In the clash near Cairo University, the dead included both local residents and Morsy supporters. Based on visits to hospitals and a morgue and interviews with 15 witnesses, Human Rights Watch identified 11 of the dead, including at least 4 residents of the area and at least 3 participants in a rally and march to support Morsy.

“The deaths on the streets of Egypt over the past several days cry out for an impartial investigation,” said Joe Stork, deputy Middle East and North Africa director at Human Rights Watch. “The available information indicates that both supporters and opponents of Morsy – and possibly security forces as well – were responsible for needless loss of life.”

Human Rights Watch spoke with six of the people injured in the clashes as well as other witnesses. Supporters of Morsy said that civilians – whom they could not identify but described as “thugs”, or baltagiya – and security forces were responsible for some killings. Residents of the area said that Brotherhood supporters attacked them, and shot and injured a police officer.

Witnesses interviewed by Human Rights Watch agreed that police were at the scene briefly but did not intervene to stop the bloodshed. Residents of Bein al-Sarayat, the area where the clashes took place, said they called the police and the army, but, as one put it, “No one came.”

The newspaper Al Masry al Youm reported that Health Minister Mohamed Mostafa Hamed said on July 3 that 18 people had died in the violence near the university during the previous night, and that violence across Egypt since June 30 had left 32 people dead.

On the afternoon of July 2, thousands of Muslim Brotherhood supporters gathered in Nahda Square near Cairo University, in the Giza district of Cairo, for a rally on behalf of Morsy’s presidency. Several Morsy supporters told Human Rights Watch they had come under attack by unidentified “thugs” while walking toward the university from the northeast to attend the rally. The Morsy supporters began marching with others on Ahmed Zewail Street, along the university’s northern edge, toward Tharwat Bridge. 

At around 5 p.m., fighting broke out between marchers and people in the buildings on the north side of the street. Several local residents told Human Rights Watch that scuffles began when marchers attacked university students holding up anti-Morsy posters. Violence escalated when residents ran to help the students and were attacked by Morsy supporters, the witnesses said.  Two residents showed Human Rights Watch large, fresh wounds on their heads that they said were caused by Morsy supporters wielding clubs and wooden and metal sticks.
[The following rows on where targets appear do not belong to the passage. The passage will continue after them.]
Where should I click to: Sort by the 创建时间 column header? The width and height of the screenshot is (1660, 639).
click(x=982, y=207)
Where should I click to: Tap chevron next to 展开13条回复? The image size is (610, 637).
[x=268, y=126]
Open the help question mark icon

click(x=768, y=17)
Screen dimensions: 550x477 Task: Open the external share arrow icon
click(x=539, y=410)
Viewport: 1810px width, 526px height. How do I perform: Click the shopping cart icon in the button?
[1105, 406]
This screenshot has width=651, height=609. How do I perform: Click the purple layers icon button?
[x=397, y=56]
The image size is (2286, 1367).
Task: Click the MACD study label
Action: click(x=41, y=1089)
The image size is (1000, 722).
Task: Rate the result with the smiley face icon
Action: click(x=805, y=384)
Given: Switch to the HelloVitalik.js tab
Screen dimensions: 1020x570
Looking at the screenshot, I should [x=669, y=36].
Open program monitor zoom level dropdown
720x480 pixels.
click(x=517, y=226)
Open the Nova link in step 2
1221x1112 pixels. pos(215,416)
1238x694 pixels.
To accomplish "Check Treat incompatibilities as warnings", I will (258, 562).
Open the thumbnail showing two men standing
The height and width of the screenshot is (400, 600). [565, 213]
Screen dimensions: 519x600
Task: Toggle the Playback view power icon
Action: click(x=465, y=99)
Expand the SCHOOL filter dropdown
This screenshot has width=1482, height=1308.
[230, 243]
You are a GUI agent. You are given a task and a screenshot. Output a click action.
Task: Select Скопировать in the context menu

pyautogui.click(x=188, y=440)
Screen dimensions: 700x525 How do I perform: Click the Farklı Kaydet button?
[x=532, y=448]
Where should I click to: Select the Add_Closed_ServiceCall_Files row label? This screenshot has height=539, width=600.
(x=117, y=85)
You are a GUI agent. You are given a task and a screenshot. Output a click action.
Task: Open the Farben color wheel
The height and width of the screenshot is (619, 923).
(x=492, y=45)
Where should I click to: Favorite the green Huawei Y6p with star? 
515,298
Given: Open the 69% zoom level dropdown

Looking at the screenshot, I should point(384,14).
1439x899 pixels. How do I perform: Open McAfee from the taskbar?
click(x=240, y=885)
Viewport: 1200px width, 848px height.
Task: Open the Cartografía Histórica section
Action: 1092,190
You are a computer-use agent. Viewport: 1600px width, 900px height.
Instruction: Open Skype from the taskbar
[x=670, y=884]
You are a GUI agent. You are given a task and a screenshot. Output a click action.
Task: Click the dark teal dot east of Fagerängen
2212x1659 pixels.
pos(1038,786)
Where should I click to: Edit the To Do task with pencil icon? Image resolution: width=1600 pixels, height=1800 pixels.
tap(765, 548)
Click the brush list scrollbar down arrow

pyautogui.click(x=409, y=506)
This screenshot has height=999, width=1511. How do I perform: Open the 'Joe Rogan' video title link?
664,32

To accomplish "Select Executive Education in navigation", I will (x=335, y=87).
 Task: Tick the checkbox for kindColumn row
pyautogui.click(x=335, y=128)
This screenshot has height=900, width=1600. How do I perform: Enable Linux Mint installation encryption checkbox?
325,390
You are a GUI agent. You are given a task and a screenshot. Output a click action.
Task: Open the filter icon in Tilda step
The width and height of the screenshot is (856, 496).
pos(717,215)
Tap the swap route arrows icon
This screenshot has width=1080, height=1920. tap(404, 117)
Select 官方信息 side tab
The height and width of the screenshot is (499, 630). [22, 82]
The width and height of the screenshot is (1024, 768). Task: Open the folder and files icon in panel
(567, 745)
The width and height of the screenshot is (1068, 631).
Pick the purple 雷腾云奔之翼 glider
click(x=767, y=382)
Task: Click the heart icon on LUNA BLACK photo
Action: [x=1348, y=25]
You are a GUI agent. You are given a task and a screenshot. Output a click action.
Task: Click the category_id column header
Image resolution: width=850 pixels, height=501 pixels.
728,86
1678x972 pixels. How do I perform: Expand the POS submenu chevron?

Both pro- and anti-Morsy witnesses said they heard gunfire beginning at about 6 p.m. Residents who participated in the clashes acknowledged they armed themselves with stones, rocks, and knives, and Morsy supporters acknowledged that some of them carried guns. Morsy supporters said they came under gunfire from people in buildings on the northern side of Ahmed Zewail street, before reaching Tharwat Bridge, and residents of the area said that gunmen on the roof of a university building on the south side of the street as well as Morsy supporters fired on them. Morsy supporters acknowledged detaining, questioning, and severely beating some men they identified as paid “thugs” who had attacked the march on Ahmed Zewail street. 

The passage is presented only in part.